Collection entries:
*** Block opens ***

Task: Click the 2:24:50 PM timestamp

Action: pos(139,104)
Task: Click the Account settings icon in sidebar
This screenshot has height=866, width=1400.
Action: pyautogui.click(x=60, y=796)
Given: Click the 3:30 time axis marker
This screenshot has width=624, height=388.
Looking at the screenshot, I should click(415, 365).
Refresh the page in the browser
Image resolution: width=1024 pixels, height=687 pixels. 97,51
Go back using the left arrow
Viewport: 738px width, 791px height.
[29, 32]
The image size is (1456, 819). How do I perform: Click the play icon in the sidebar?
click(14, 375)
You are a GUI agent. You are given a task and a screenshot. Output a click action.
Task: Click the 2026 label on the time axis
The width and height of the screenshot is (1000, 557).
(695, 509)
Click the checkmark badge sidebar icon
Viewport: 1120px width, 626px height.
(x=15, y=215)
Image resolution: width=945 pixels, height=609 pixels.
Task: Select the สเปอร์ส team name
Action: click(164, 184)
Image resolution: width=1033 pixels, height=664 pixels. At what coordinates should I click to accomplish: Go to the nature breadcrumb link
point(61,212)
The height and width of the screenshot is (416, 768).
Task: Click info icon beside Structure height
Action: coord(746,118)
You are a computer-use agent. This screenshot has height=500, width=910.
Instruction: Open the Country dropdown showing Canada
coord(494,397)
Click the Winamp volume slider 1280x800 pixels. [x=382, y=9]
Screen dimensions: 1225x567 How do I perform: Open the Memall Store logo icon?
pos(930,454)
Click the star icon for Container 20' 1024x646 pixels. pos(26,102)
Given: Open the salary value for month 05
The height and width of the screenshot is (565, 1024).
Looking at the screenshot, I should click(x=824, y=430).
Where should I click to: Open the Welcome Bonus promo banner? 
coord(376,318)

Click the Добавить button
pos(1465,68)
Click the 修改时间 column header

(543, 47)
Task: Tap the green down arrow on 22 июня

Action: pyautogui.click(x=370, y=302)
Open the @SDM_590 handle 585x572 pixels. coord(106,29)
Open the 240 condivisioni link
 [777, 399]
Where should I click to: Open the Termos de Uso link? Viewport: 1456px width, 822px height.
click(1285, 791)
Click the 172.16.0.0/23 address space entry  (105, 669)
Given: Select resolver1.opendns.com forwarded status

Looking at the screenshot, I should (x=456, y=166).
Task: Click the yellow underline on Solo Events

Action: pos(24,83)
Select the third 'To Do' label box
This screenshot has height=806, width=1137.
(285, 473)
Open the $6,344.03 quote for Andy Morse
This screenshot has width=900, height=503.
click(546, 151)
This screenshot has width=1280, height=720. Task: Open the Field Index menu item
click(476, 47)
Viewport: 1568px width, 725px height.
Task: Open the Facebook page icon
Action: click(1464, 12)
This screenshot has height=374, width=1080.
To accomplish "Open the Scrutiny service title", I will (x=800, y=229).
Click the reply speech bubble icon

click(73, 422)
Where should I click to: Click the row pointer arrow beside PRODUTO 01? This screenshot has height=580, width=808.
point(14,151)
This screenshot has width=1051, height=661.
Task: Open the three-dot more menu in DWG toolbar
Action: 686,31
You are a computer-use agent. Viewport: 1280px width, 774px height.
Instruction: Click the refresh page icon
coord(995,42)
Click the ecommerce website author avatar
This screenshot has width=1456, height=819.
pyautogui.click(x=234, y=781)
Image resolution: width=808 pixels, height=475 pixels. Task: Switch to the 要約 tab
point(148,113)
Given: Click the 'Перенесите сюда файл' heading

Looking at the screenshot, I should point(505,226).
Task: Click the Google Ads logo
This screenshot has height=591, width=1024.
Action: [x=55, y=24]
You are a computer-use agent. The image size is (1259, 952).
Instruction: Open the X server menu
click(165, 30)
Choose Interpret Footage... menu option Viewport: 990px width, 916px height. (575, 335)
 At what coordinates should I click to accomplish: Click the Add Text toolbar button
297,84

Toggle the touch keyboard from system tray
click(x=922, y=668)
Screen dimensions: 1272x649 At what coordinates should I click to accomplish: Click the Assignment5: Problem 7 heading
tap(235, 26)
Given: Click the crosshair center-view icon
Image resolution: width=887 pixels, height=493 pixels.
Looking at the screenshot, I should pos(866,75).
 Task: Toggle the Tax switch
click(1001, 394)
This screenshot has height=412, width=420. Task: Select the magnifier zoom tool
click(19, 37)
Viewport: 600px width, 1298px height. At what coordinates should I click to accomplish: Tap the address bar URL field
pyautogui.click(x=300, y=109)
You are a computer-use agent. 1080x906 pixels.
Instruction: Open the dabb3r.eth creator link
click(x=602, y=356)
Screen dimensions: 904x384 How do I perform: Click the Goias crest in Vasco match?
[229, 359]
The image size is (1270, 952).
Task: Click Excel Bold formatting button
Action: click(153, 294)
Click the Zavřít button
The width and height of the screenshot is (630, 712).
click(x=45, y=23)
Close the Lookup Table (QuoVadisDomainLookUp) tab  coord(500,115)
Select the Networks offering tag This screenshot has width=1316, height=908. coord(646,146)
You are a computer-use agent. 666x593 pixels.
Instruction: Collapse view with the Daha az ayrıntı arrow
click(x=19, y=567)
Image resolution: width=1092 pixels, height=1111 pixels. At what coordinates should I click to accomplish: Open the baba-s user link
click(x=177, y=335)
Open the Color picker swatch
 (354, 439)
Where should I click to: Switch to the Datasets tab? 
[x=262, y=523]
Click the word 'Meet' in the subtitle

*** Block closes ***

Your assignment: Write out the entries above once more, without altering anything.

Result of the task:
Task: Click the 2:24:50 PM timestamp

Action: pos(139,104)
Task: Click the Account settings icon in sidebar
This screenshot has height=866, width=1400.
Action: pyautogui.click(x=60, y=796)
Given: Click the 3:30 time axis marker
This screenshot has width=624, height=388.
Looking at the screenshot, I should click(415, 365).
Refresh the page in the browser
Image resolution: width=1024 pixels, height=687 pixels. 97,51
Go back using the left arrow
Viewport: 738px width, 791px height.
[29, 32]
The image size is (1456, 819). How do I perform: Click the play icon in the sidebar?
click(14, 375)
You are a GUI agent. You are given a task and a screenshot. Output a click action.
Task: Click the 2026 label on the time axis
The width and height of the screenshot is (1000, 557).
(695, 509)
Click the checkmark badge sidebar icon
Viewport: 1120px width, 626px height.
(x=15, y=215)
Image resolution: width=945 pixels, height=609 pixels.
Task: Select the สเปอร์ส team name
Action: click(164, 184)
Image resolution: width=1033 pixels, height=664 pixels. At what coordinates should I click to accomplish: Go to the nature breadcrumb link
point(61,212)
The height and width of the screenshot is (416, 768).
Task: Click info icon beside Structure height
Action: coord(746,118)
You are a computer-use agent. This screenshot has height=500, width=910.
Instruction: Open the Country dropdown showing Canada
coord(494,397)
Click the Winamp volume slider 1280x800 pixels. [x=382, y=9]
Screen dimensions: 1225x567 How do I perform: Open the Memall Store logo icon?
pos(930,454)
Click the star icon for Container 20' 1024x646 pixels. pos(26,102)
Given: Open the salary value for month 05
The height and width of the screenshot is (565, 1024).
Looking at the screenshot, I should click(x=824, y=430).
Where should I click to: Open the Welcome Bonus promo banner? 
coord(376,318)

Click the Добавить button
pos(1465,68)
Click the 修改时间 column header

(543, 47)
Task: Tap the green down arrow on 22 июня

Action: pyautogui.click(x=370, y=302)
Open the @SDM_590 handle 585x572 pixels. coord(106,29)
Open the 240 condivisioni link
 [777, 399]
Where should I click to: Open the Termos de Uso link? Viewport: 1456px width, 822px height.
click(1285, 791)
Click the 172.16.0.0/23 address space entry  (105, 669)
Given: Select resolver1.opendns.com forwarded status

Looking at the screenshot, I should (x=456, y=166).
Task: Click the yellow underline on Solo Events

Action: pos(24,83)
Select the third 'To Do' label box
This screenshot has height=806, width=1137.
(285, 473)
Open the $6,344.03 quote for Andy Morse
This screenshot has width=900, height=503.
click(546, 151)
This screenshot has width=1280, height=720. Task: Open the Field Index menu item
click(476, 47)
Viewport: 1568px width, 725px height.
Task: Open the Facebook page icon
Action: click(1464, 12)
This screenshot has height=374, width=1080.
To accomplish "Open the Scrutiny service title", I will (x=800, y=229).
Click the reply speech bubble icon

click(73, 422)
Where should I click to: Click the row pointer arrow beside PRODUTO 01? This screenshot has height=580, width=808.
point(14,151)
This screenshot has width=1051, height=661.
Task: Open the three-dot more menu in DWG toolbar
Action: 686,31
You are a computer-use agent. Viewport: 1280px width, 774px height.
Instruction: Click the refresh page icon
coord(995,42)
Click the ecommerce website author avatar
This screenshot has width=1456, height=819.
pyautogui.click(x=234, y=781)
Image resolution: width=808 pixels, height=475 pixels. Task: Switch to the 要約 tab
point(148,113)
Given: Click the 'Перенесите сюда файл' heading

Looking at the screenshot, I should point(505,226).
Task: Click the Google Ads logo
This screenshot has height=591, width=1024.
Action: [x=55, y=24]
You are a computer-use agent. The image size is (1259, 952).
Instruction: Open the X server menu
click(165, 30)
Choose Interpret Footage... menu option Viewport: 990px width, 916px height. (575, 335)
 At what coordinates should I click to accomplish: Click the Add Text toolbar button
297,84

Toggle the touch keyboard from system tray
click(x=922, y=668)
Screen dimensions: 1272x649 At what coordinates should I click to accomplish: Click the Assignment5: Problem 7 heading
tap(235, 26)
Given: Click the crosshair center-view icon
Image resolution: width=887 pixels, height=493 pixels.
Looking at the screenshot, I should pos(866,75).
 Task: Toggle the Tax switch
click(1001, 394)
This screenshot has height=412, width=420. Task: Select the magnifier zoom tool
click(19, 37)
Viewport: 600px width, 1298px height. At what coordinates should I click to accomplish: Tap the address bar URL field
pyautogui.click(x=300, y=109)
You are a computer-use agent. 1080x906 pixels.
Instruction: Open the dabb3r.eth creator link
click(x=602, y=356)
Screen dimensions: 904x384 How do I perform: Click the Goias crest in Vasco match?
[229, 359]
The image size is (1270, 952).
Task: Click Excel Bold formatting button
Action: click(153, 294)
Click the Zavřít button
The width and height of the screenshot is (630, 712).
click(x=45, y=23)
Close the Lookup Table (QuoVadisDomainLookUp) tab  coord(500,115)
Select the Networks offering tag This screenshot has width=1316, height=908. coord(646,146)
You are a computer-use agent. 666x593 pixels.
Instruction: Collapse view with the Daha az ayrıntı arrow
click(x=19, y=567)
Image resolution: width=1092 pixels, height=1111 pixels. At what coordinates should I click to accomplish: Open the baba-s user link
click(x=177, y=335)
Open the Color picker swatch
 (354, 439)
Where should I click to: Switch to the Datasets tab? 
[x=262, y=523]
Click the word 'Meet' in the subtitle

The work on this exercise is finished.